Nel caso del quintetto
Bigmouth, brani come "Nine South" e "Plattform" hanno la capacità di imprimersi con immediatezza nella memoria, ma poi, scavando, scoprono tante altre sfumature e finezze. In primo luogo gli impasti su cui si regge il lavoro del gruppo. Una coesione ariosa e ricca di sfumature, di libertà della sezione ritmica, che fin dalle prime battute del concerto si è messa in luce come un trio in grado di reggere un'intera esibizione. Poi la qualità scura, ruvida, screziata della fusione tra i due sax tenori, che spesso dà l'impronta più originale e riconoscibile al quintetto.
I due tenori di
Tony Malaby e
Chris Cheek trovano perfetta coesione nel reciproco ascolto e rispetto, ben riconoscibili nel contrasto stilistico e timbrico, pronti ad emergere con pregnanza e ad appartarsi con discrezione. "Blues for Carlos," in uno dei bis, ha dimostrato la perfetta osmosi dei due in assolo intrecciato.
La batteria di
Gerald Cleaver è quanto di più incisivo, dinamico e musicale si possa trovare oggi su una scena che spesso abbonda di supervirtuosi riluttanti alla autolimitazione. Il legato di Cleaver al piatto è un supporto prezioso per il contrabbasso movimentato del leader, il quale spesso evita la scansione walking per destreggiarsi con fantasia su metri saggiamente lontani dalle ormai note combinazioni più capricciose. Il pianoforte e il piano elettrico di
Craig Taborn sono al servizio di questa musica e nel contempo la alimentano di delizie.
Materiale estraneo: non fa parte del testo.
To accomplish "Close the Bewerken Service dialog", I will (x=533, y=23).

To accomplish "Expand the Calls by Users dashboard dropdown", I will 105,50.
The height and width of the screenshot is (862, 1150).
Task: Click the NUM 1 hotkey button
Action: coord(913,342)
Qua e là si avverte l'influenza di Ornette e di
Charlie Haden: "Epicenter" si muove con grazia nell'estro danzante e zigzagante di Coleman, con il lavoro di Taborn che dimostra come il suo pianoforte avrebbe potuto essere uno dei rari comprimari del sassofonista. E con Malaby che evidenzia una vicinanza empatica a
Dewey Redman. Il leader, in particolare quando si ritaglia assoli e raccordi, è memore non supino della lezione di Haden.